Here’s an overview of what the developments mean for consumers and companies.
What is net neutrality?
Net neutrality is the principle that internet providers treat all web traffic equally, and it’s pretty much how the internet has worked since its creation. But, regulators, consumer advocates and internet companies were concerned about what broadband companies could do with their power as the pathway to the internet — blocking or slowing down apps that rival their own services, for example.
What did the U.S. government do about it?
The FCC in 2015 approved rules, on a party-line vote, that made sure cable and phone companies don’t manipulate traffic. With them in place, a provider such as Comcast can’t charge Netflix for a faster path to its customers, or block it or slow it down.
The net neutrality rules gave the FCC power to go after companies for business practices that weren’t explicitly banned as well. For example, the Obama FCC said that “zero rating” practices by AT&T violated net neutrality. The telecom giant exempted its own video app from cellphone data caps, which would save some consumers money, and said video rivals could pay for the same treatment. Current chairman Ajit Pai’s FCC spiked the effort to go after AT&T, even before it began rolling out a plan to undo the net neutrality rules entirely.
A federal appeals court upheld the rules in 2016 after broadband providers sued.
What do companies want?
Big telecom companies hate the stricter regulation that comes with the net neutrality rules and have fought them fiercely in court. They say the regulations can undermine investment in broadband and introduced uncertainty about what were acceptable business practices. There were concerns about potential price regulation, even though the FCC had said it won’t set prices for consumer internet service.
What do tech companies want?
Internet companies such as Google have strongly backed net neutrality, but many tech firms have been more muted in their activism this year. Netflix, which had been vocal in support of the rules in 2015, said in January that weaker net neutrality wouldn’t hurt it because it’s now too popular with users for broadband providers to interfere.
What does it mean for businesses?
If telecommunications companies decide to have businesses pay extra in order for their websites to be seen, or if they increase prices for consumers altogether, small businesses and startups could be at a disadvantage. CEO of the Austin Tech Council Barbary Brunner says businesses could pass on extra costs to consumers.
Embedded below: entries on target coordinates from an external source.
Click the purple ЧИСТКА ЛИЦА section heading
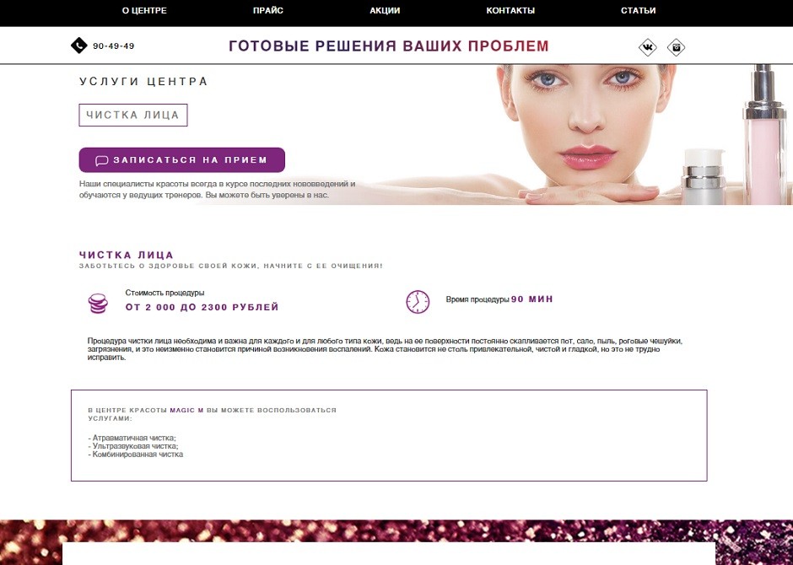The width and height of the screenshot is (793, 565). (x=127, y=255)
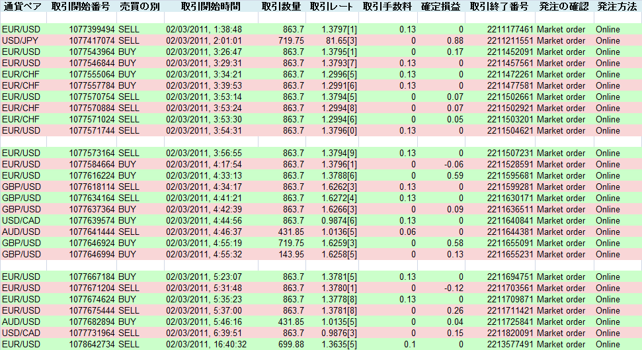Click the 確定損益 column header
The width and height of the screenshot is (642, 350).
[x=442, y=7]
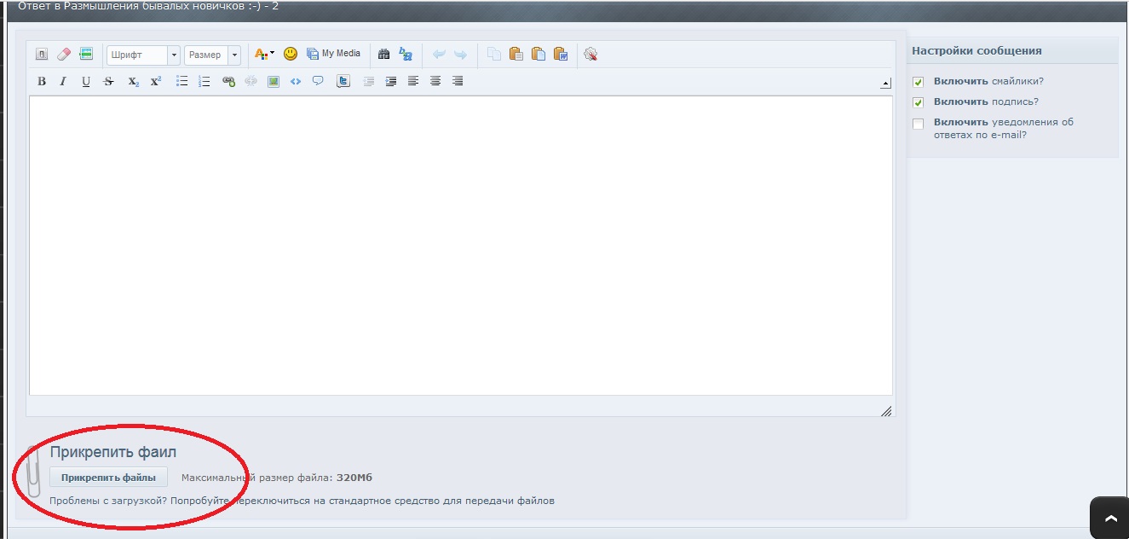The image size is (1129, 539).
Task: Open the text color dropdown arrow
Action: pos(272,54)
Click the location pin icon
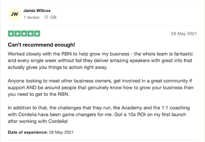This screenshot has width=205, height=142. pos(46,17)
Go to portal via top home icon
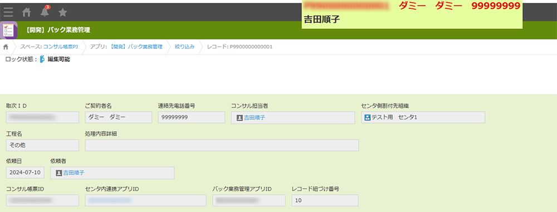The height and width of the screenshot is (212, 557). click(26, 12)

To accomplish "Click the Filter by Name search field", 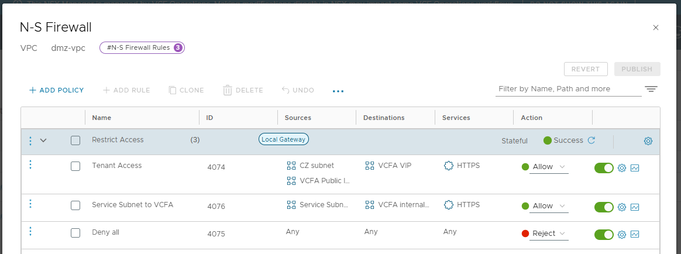I will coord(568,89).
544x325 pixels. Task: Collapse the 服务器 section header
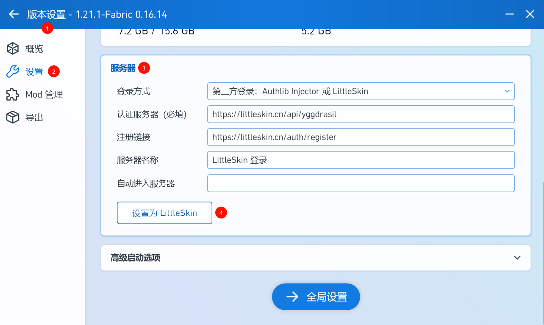pyautogui.click(x=123, y=68)
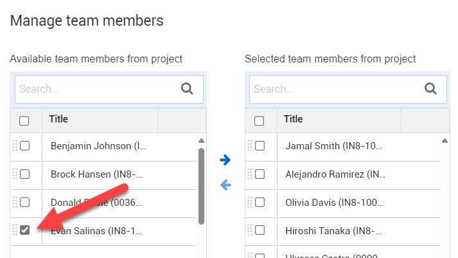Click the search magnifier in Available members
The image size is (458, 258).
pyautogui.click(x=187, y=89)
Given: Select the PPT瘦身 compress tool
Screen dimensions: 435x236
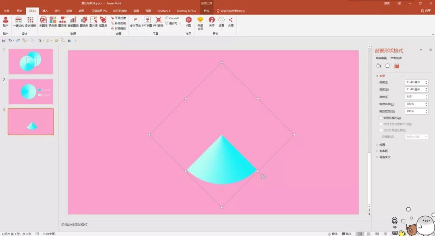Looking at the screenshot, I should coord(158,21).
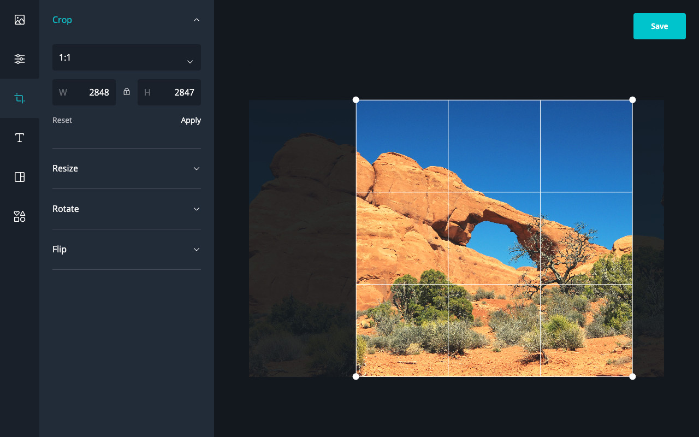The width and height of the screenshot is (699, 437).
Task: Open the 1:1 aspect ratio dropdown
Action: [126, 57]
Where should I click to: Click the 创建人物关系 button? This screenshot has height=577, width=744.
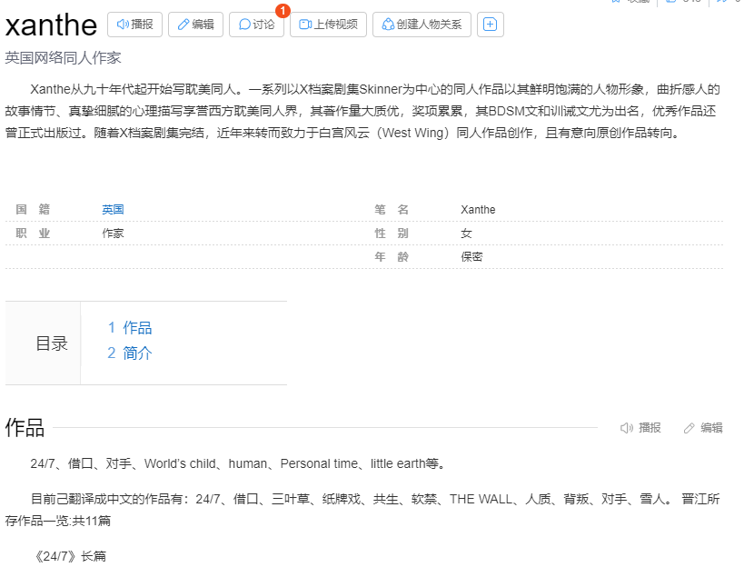422,25
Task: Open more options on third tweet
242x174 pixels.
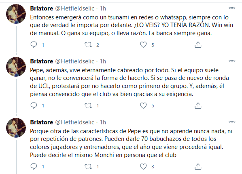Action: coord(232,122)
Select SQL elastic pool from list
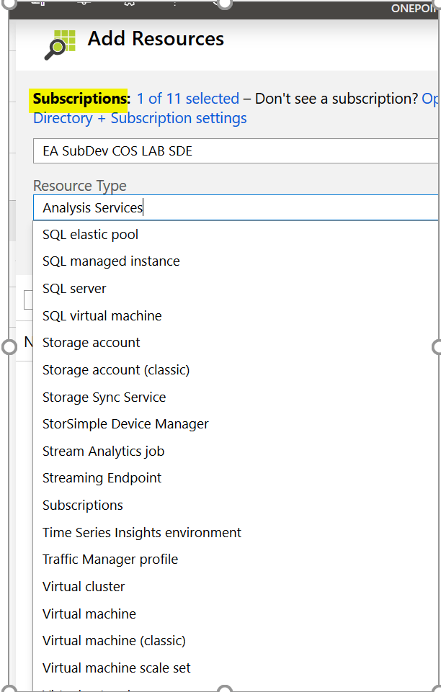This screenshot has height=692, width=441. coord(91,235)
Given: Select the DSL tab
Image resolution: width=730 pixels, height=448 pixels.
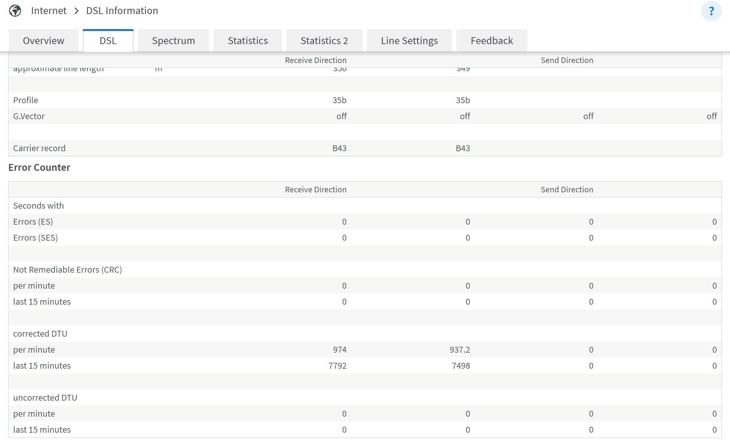Looking at the screenshot, I should (108, 40).
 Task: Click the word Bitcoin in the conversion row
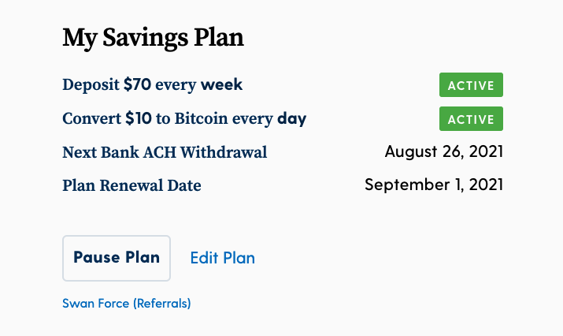click(200, 119)
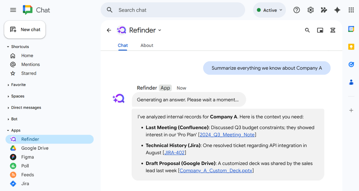Expand the Refinder conversation name chevron
The height and width of the screenshot is (191, 359).
(x=160, y=30)
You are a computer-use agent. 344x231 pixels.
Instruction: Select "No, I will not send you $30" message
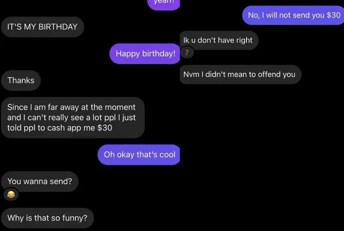tap(294, 15)
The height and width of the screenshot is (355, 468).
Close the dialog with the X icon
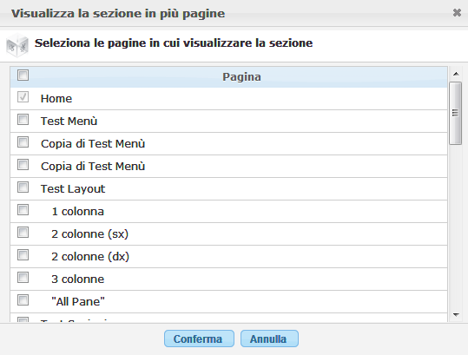coord(457,12)
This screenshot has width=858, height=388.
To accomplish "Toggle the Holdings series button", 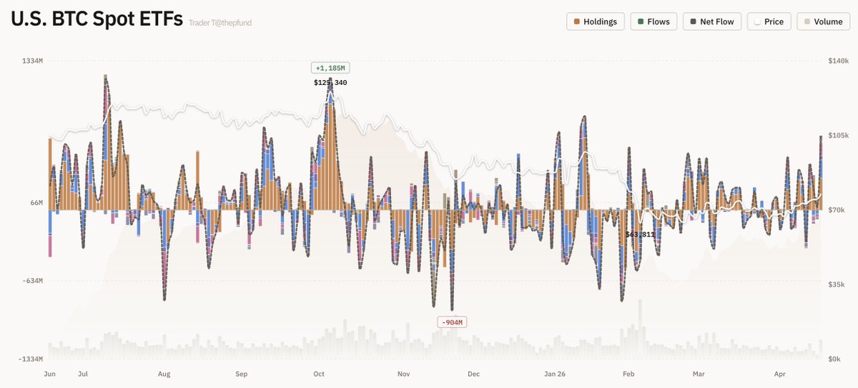I will pos(596,21).
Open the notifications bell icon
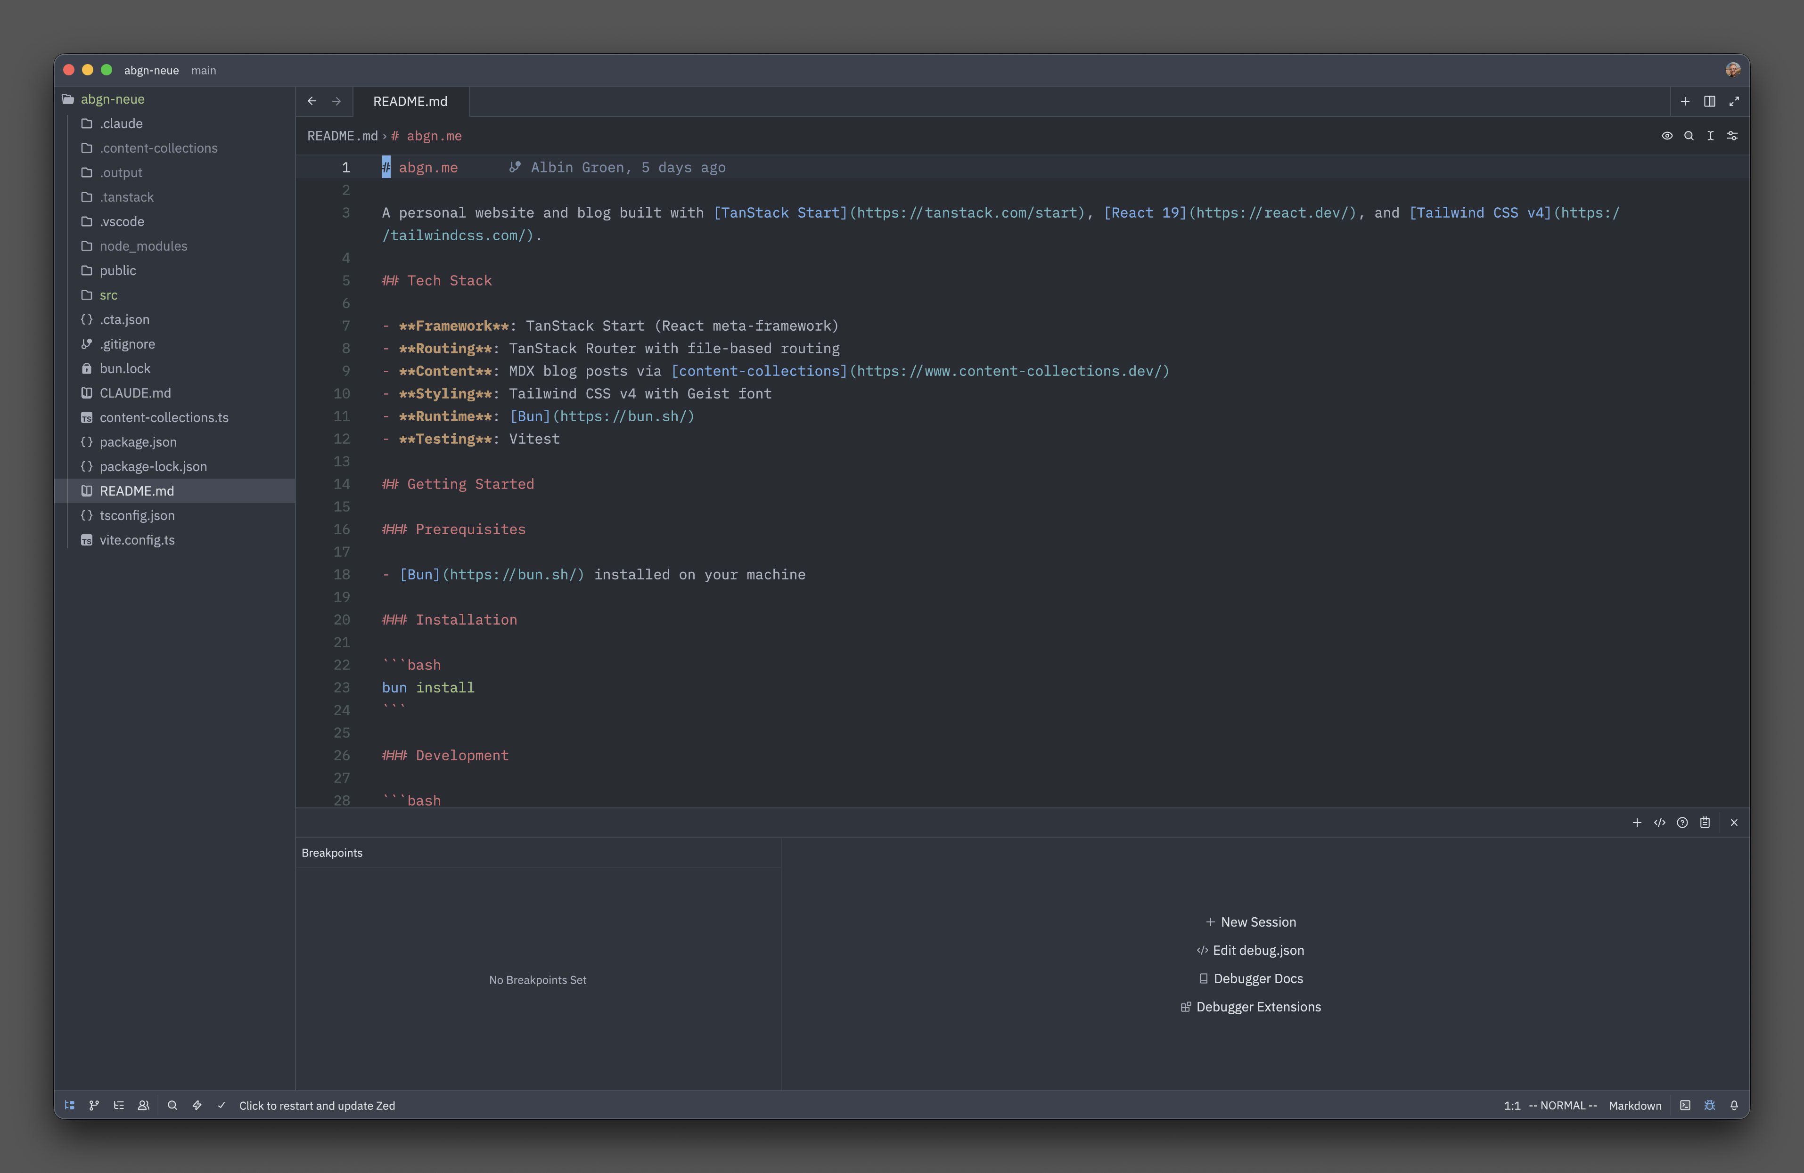The image size is (1804, 1173). point(1734,1106)
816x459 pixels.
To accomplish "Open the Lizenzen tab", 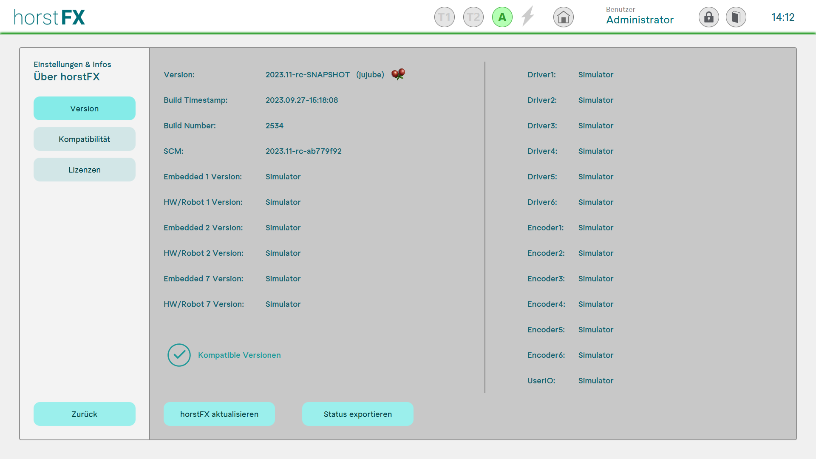I will pos(84,170).
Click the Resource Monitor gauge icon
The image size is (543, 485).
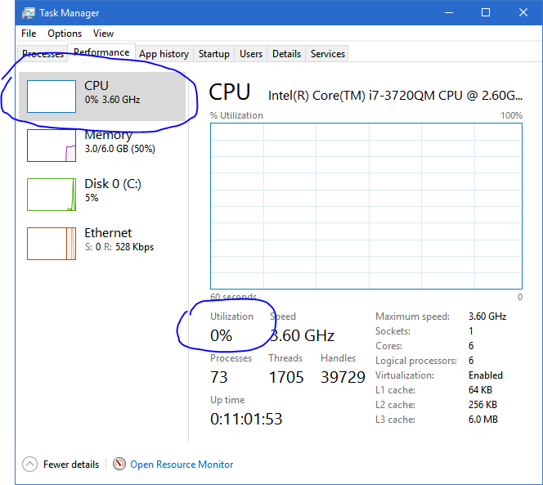[119, 464]
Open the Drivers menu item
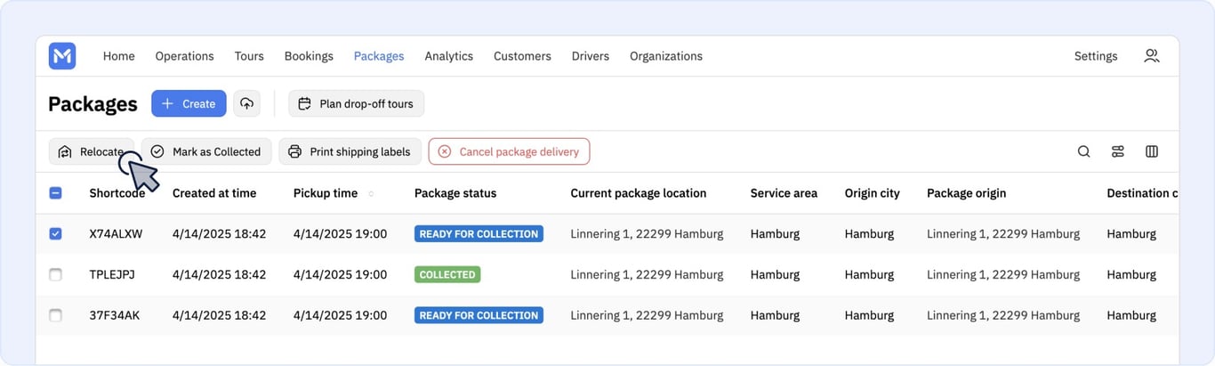 point(591,56)
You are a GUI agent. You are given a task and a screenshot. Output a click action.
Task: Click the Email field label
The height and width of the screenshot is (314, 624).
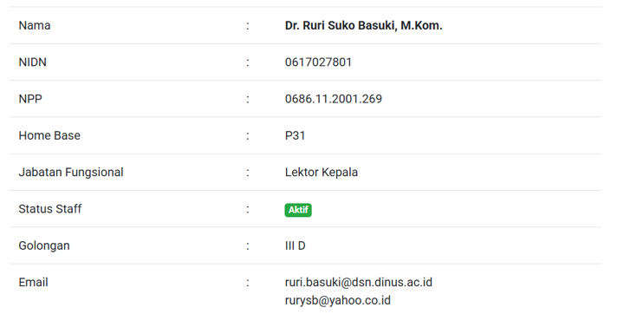coord(34,282)
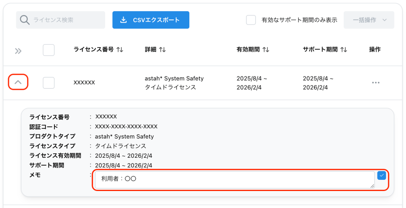Open the 一括操作 dropdown

pyautogui.click(x=369, y=20)
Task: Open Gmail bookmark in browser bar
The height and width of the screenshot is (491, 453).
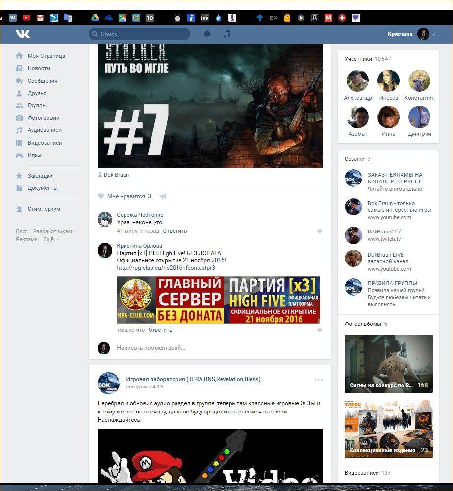Action: (x=40, y=18)
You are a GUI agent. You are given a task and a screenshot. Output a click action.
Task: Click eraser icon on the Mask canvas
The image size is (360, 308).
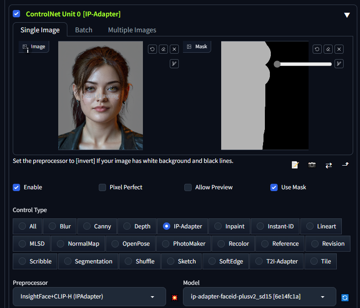328,49
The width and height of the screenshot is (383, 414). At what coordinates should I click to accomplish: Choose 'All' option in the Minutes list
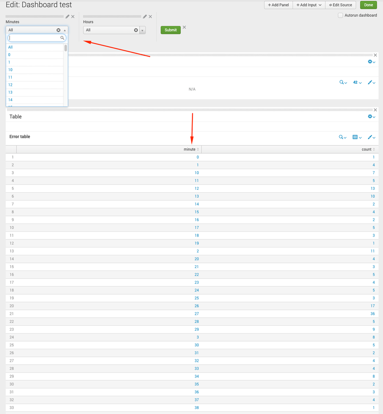[10, 47]
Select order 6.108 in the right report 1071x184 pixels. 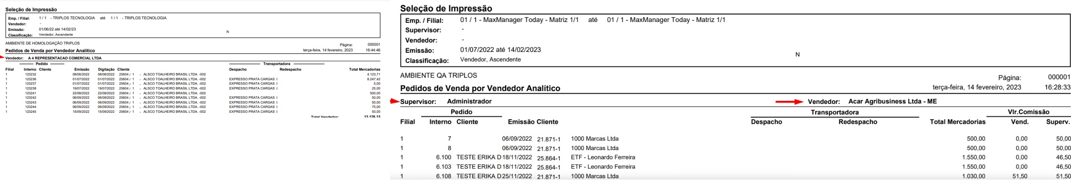tap(443, 176)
“I completely disagree that it will help tech startups, because tech startups actually need to use a lot of bandwidth when they are testing what they are doing online,” Brunner said. “Sure, if you’re not using a lot of bandwidth, you don’t pay for a lot of bandwidth — but the fact of the matter is some tech startups need to use a lot, some tech startups need to use a little.”
Pai says removing the regulation shouldn’t affect small businesses.
“I think in this case, their concerns are misplaced, for a couple of different reasons,” Pai said in an interview with NBC News. “Number one — again, before 2015, we had a free and open internet in which very small companies became global giants: Facebook, Amazon, Netflix, Google.”
What happens next?
Although the FCC’s two Democrats said they will oppose the proposal, the repeal is likely to prevail as Republicans dominate 3-2. The vote for net neutrality in 2015 was also along party lines, but Democrats dominated then.
In the long run, net-neutrality advocates say undoing these rules makes it harder for the government to crack down on internet providers who act against consumer interests and will harm innovation. Those who criticize the rules say undoing them is good for investment in broadband networks.
But, advocates aren’t sitting still. Some groups plan lawsuits to challenge the FCC’s move, and Democrats — energized by public protests in support of net neutrality — think it might be a winning political issue for them in 2018 congressional elections.